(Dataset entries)
## START

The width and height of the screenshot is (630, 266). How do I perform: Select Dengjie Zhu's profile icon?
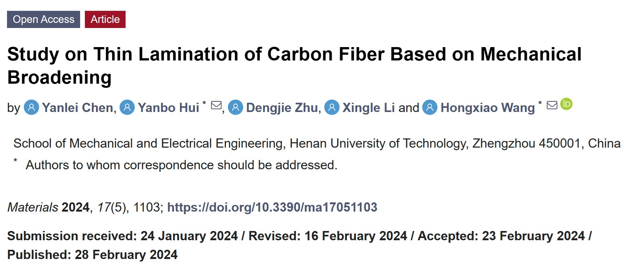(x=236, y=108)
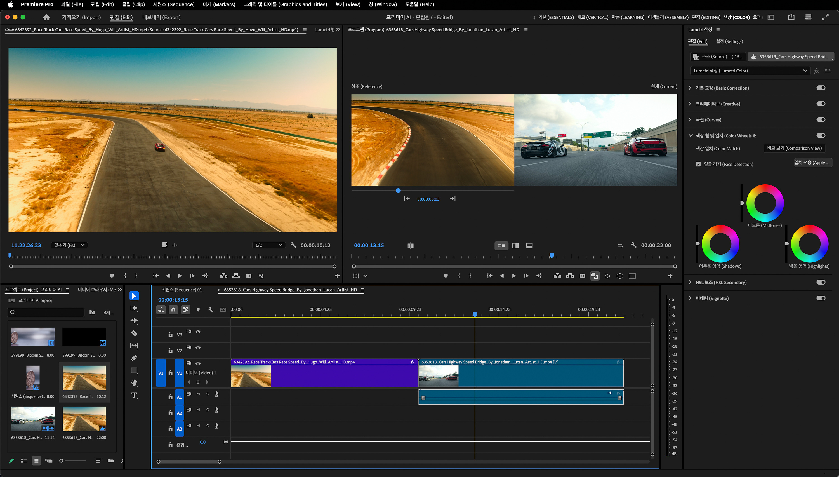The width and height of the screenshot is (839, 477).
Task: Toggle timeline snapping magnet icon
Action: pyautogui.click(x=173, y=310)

## END
## START

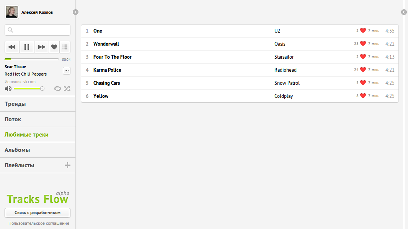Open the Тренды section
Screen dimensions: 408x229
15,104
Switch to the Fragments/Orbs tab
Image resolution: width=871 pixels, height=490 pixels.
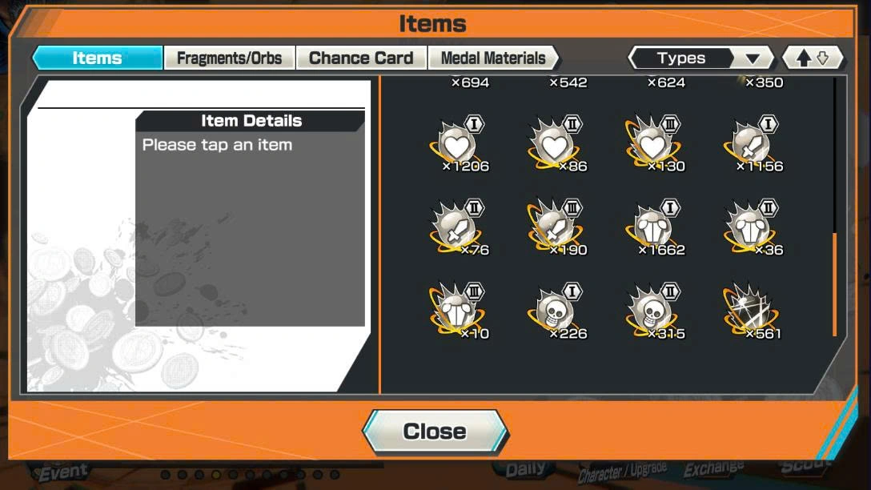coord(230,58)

## END

Set exercise
Could you repeat the stretch of the records from the line containing "Open the Тренды section" through the line containing "coord(230,58)", both included, without the pictures?

Response
Open the Тренды section
Screen dimensions: 408x229
15,104
Switch to the Fragments/Orbs tab
Image resolution: width=871 pixels, height=490 pixels.
coord(230,58)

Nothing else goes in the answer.